The lower crustal root of a Mesozoic magmatic arc exposed in Fiordland records a transition from subduction and contraction along the Gondwana margin to extension that led to opening of the Tasman Sea at ~83 Ma. A second transition occurred in the Eocene as a new spreading center formed south of New Zealand. Structural data, zircon ²⁰⁶Pb/²³⁸U ion probe (Stanford-USGS SHRIMP-RG) ages, and ²⁰⁶Pb/²³⁸U titanite LASS-ICP-MS dates allowed us to investigate strain localization and exhumation processes in the arc during these transitions.

The first transition followed a magma flare-up from 118-115 Ma that was accompanied by granulite facies metamorphism and lower crustal melting. During this period, until ~111 Ma, melt-present lower crustal deformation was highly disorganized, distributed over at least 1200 km², and decoupled from the upper and middle crust. By ~111 Ma, titanite ages show cooling from >850°C to <650ºC as deformation began to focus into three ≤0.5 km-thick extensional shear zones that record hydration, horizontal flow, and crystal-plastic deformation. Zircon ages on syn- and post-tectonic dikes in these shear zones show a migration of deformation toward the hot back arc region over ~20 Ma. From NE to SW the shear zones were abandoned at 105.8 ± 0.7 Ma, 97.8 ± 1.3 Ma, and 89.3 ± 1.2 Ma, and were followed by extension outside Fiordland. Despite evidence that extension in the upper and lower crust was coupled during this period, the migration prevented the formation of crustal-scale detachments that deeply exhumed the lower crust.
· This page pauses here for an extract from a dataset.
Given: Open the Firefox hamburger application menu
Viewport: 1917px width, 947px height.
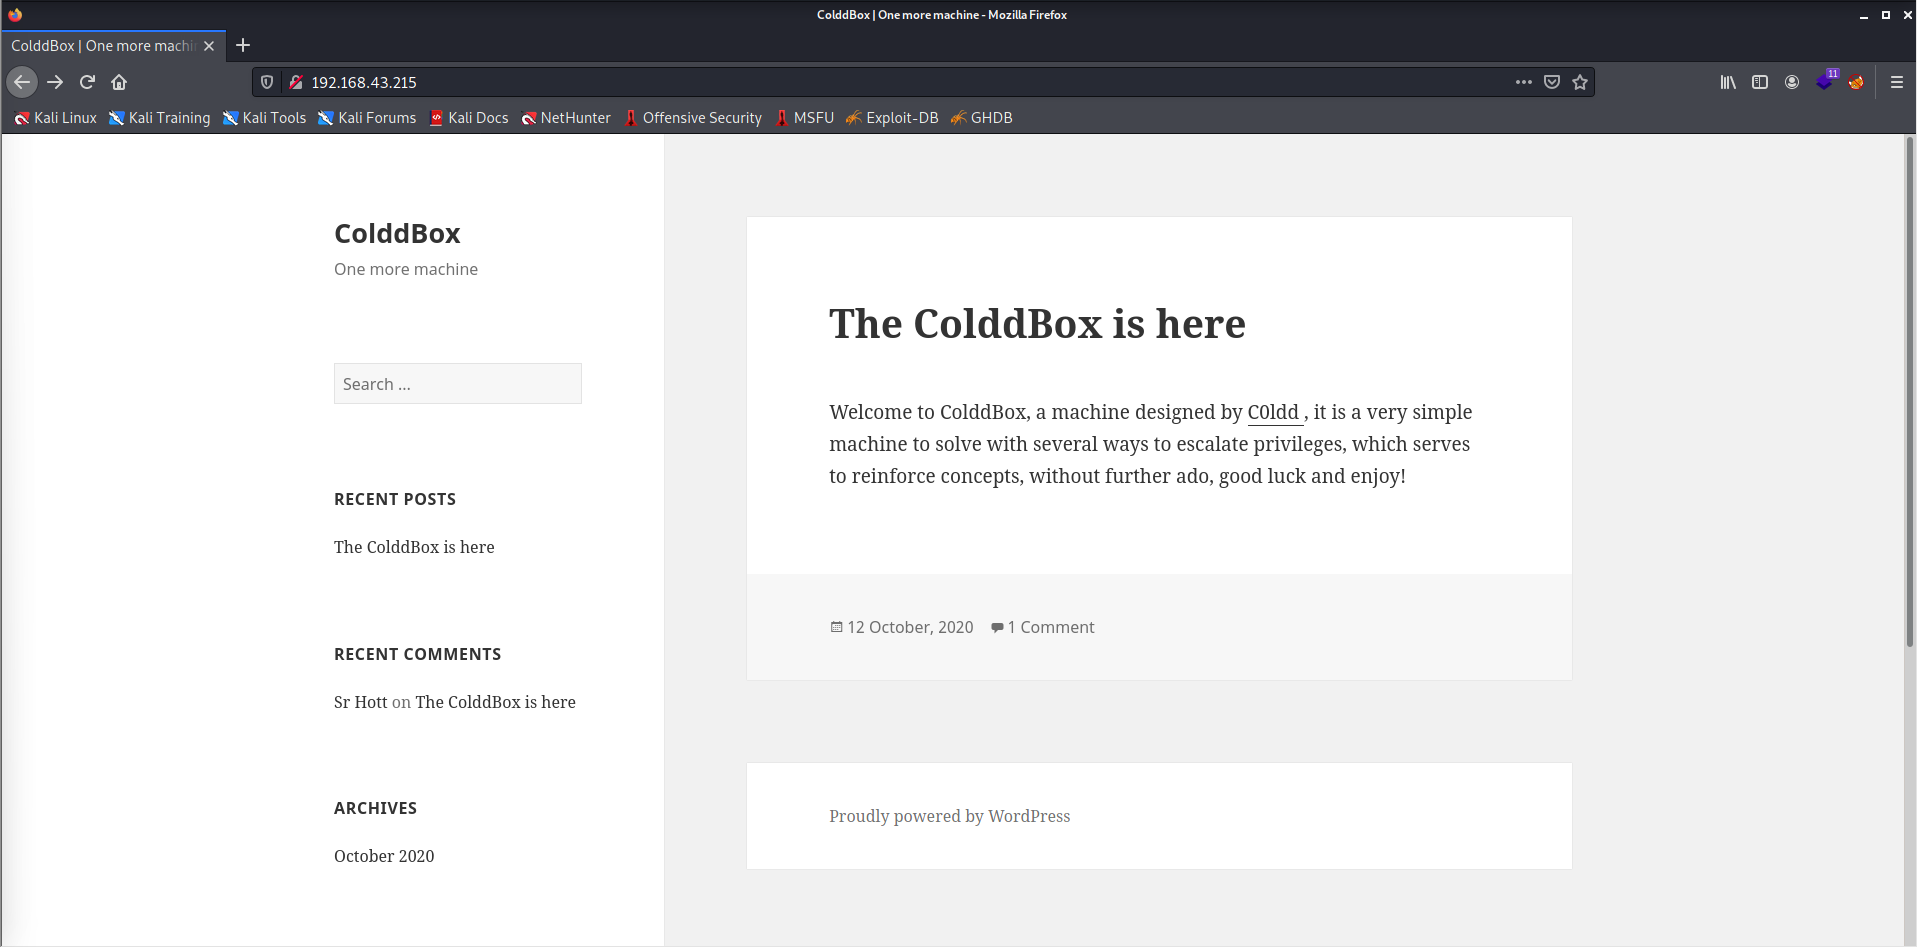Looking at the screenshot, I should pos(1896,82).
The second transition occurred in the Late Eocene with the development of strike-slip and normal faults that formed a sinistral transtensional system along with spreading centers south of Fiordland. These faults reactivated older structures and provide another mechanism for partially exhuming the lower crust. Final exhumation occurred during late Cenozoic transpression and erosion.

These results show a lower crust initially weakened by magma, heat, and melting. Later, fluid activity, reaction softening, and a reactivation of inherited structures controlled deformation. Although the magnitudes of extension and exhumation still must be determined, the data show how changing styles of deformation resulted in a piecemeal exhumation of the lower crust over tens of millions of years.